• _Supplied passage_
------------------------------

Iraq denies plans to sell power plants to keep the lights on
Fears of creeping privatisation in Iraq's electricity sector are a lightening rod for controversy
The Iraqi Ministry of Electricity denied any plans to sell state power plants to the private sector as a solution to the country’s chronic power shortages and falling budgets.
The allegations were made by Alia Nsaif, a member of parliament aligned to former prime minister Nouri Al Maliki's State of Law coalition.
The grouping is opposed to the current government of Prime Minister Mustafa Al Kadhimi.
Ministry spokesman Ahmed Moussa told The National that a Kurdish company, which was already investing in the power sector, put forward a proposal to buy two power plants in the southern province of Basra.
“We are against selling our assets and this is the ministry’s stance on the reported privatisation of the national grid to help tackle the crippling power cuts,” Mr Moussa said.
“We, however, raised the issue with the Cabinet, which referred it, in turn, to the technical and law advisers. This is a routine procedure,” he said.
The multi-sector Kurdish engineering firm KAR Group has already signed contracts with the government, in 2014, to invest in the oil and power sectors.
In July last year, proposals were also made for KAR Group, which operates a power plant at Khormala, northern Iraq, to sell electricity to the Iraqi grid.
Since 2010, KAR Group has been looking at independent power producer contracts, or IPPs, where companies form a joint venture with the Ministry of Electricity to produce power and sell electricity back to the ministry, often over a period such as 20 years.

------------------------------

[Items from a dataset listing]
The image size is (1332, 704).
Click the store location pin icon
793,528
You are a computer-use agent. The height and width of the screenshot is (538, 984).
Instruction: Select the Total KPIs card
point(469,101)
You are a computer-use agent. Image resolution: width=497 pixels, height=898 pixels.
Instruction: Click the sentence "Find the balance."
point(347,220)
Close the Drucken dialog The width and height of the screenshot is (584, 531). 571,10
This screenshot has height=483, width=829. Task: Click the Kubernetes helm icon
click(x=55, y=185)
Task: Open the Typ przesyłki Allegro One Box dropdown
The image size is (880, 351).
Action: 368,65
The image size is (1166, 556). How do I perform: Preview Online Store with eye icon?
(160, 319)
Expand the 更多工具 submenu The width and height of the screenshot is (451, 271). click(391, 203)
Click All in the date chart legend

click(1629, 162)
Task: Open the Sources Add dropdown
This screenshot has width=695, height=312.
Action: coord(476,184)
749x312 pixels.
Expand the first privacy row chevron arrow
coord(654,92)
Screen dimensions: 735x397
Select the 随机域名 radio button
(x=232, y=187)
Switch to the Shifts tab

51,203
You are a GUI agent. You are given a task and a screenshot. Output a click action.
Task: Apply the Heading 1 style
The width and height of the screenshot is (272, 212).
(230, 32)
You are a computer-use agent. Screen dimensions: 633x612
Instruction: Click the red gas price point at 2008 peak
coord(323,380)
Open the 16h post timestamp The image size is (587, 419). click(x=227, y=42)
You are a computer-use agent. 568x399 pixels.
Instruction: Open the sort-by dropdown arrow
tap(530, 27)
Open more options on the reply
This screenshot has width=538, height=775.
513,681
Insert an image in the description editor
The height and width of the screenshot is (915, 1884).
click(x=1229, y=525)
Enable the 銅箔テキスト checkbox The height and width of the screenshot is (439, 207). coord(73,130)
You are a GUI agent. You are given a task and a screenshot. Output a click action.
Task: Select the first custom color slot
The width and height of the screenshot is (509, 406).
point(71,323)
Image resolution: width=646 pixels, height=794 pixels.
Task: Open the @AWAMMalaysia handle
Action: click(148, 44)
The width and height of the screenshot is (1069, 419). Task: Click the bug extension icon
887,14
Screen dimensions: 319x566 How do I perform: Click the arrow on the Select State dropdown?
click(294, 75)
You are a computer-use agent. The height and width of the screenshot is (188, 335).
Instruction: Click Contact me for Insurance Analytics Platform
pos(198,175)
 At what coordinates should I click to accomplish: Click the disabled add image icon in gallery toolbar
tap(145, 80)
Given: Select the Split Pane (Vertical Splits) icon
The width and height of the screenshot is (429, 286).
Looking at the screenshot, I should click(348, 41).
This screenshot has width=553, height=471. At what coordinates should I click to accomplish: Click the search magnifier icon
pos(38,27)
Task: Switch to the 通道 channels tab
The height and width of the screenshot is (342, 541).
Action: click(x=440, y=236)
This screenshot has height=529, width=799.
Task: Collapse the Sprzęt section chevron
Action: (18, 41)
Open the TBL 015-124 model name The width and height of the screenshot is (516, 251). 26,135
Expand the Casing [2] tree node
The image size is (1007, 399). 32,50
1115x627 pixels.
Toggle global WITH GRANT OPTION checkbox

------------------------------

• _Problem set_
**A.** Could you copy the article on Iraq's power plants word for word, everything from "The grouping is" down to "and power sectors."?
**B.** How would you sum up the article on Iraq's power plants in two sentences?
**C.** Can you write the next part of the article on Iraq's power plants, picking up after its final sentence?
The records are material apart from the article on Iraq's power plants.

• _Answers to the exercise_
**A.**
The grouping is opposed to the current government of Prime Minister Mustafa Al Kadhimi.
Ministry spokesman Ahmed Moussa told The National that a Kurdish company, which was already investing in the power sector, put forward a proposal to buy two power plants in the southern province of Basra.
“We are against selling our assets and this is the ministry’s stance on the reported privatisation of the national grid to help tackle the crippling power cuts,” Mr Moussa said.
“We, however, raised the issue with the Cabinet, which referred it, in turn, to the technical and law advisers. This is a routine procedure,” he said.
The multi-sector Kurdish engineering firm KAR Group has already signed contracts with the government, in 2014, to invest in the oil and power sectors.

**B.** Iraq's Ministry of Electricity denied plans to sell state power plants to the private sector to ease chronic power shortages and falling budgets, an allegation made by Alia Nsaif, a member of parliament from the State of Law coalition. The ministry spokesman said the ministry opposes selling its assets but raised a Kurdish company's proposal to buy two Basra plants with the Cabinet, which referred it to technical and law advisers as a routine procedure.

**C.**
IPPs are common in countries which lack investment capital in the near-term to build or operate power plants, and are sometimes seen as a step towards privatisation.
Last month, the ministry acknowledged it lacked operational funds, partly as a result of the ongoing collapse in oil revenues to the Iraqi state, following the coronavirus pandemic.
Left unresolved, a lack of operational and investment funding could prove disastrous when summer temperatures further strain demand.
Controversy was stirred last week after MPs claimed that Mr Khadhimi had approved the deal with KAR in the draft budget for the current fiscal year, which endorsed the sale of state assets including two power plants, Rumaila and Shatt Al Basra. KAR had been interested in an IPP at the latter since 2011.
The power plants are of great strategic importance for Iraq, serving most of the south and the restive city of Basra, which has suffered frequent power cuts and protests in recent years.
But Iraq has long had a culture of fearing privatisation of state assets in different sectors, and areas considered strategically important are tightly bound to the state.
Despite this, the private sector has had opportunities since 2003 to take part in vital sectors including the maintenance of the country’s power plants, to help tackle the crippling power cuts.
Successive Iraqi governments have contracted international power companies, in particular Germany's Siemens and the US firm GE, to instal electricity turbines and repair the power grid.
A host of other international firms have also participated in the sector, including PowerChina, Swedish-Swiss company ABB and Iran's Mapna.
While power generation capacity has steadily increased, it has been unable to keep up with rapidly rising demand, and suffers from an inefficient power grid, where electricity losses can be as high as 50 per cent. Financial losses caused by the coronavirus now present a threat.
Iraq subsequently loses billions of dollars a year, funds which are not recouped for the ministry due to generous electricity subsidies. For the vast majority of consumers, electricity is extremely cheap, if bills are paid at all.
In a country that sits atop some of the world’s biggest oil reserves, the power plants produce only 54 per cent of the electricity needed, according to Mr Moussa. He argues that tariff reform is needed to meet the growing demand.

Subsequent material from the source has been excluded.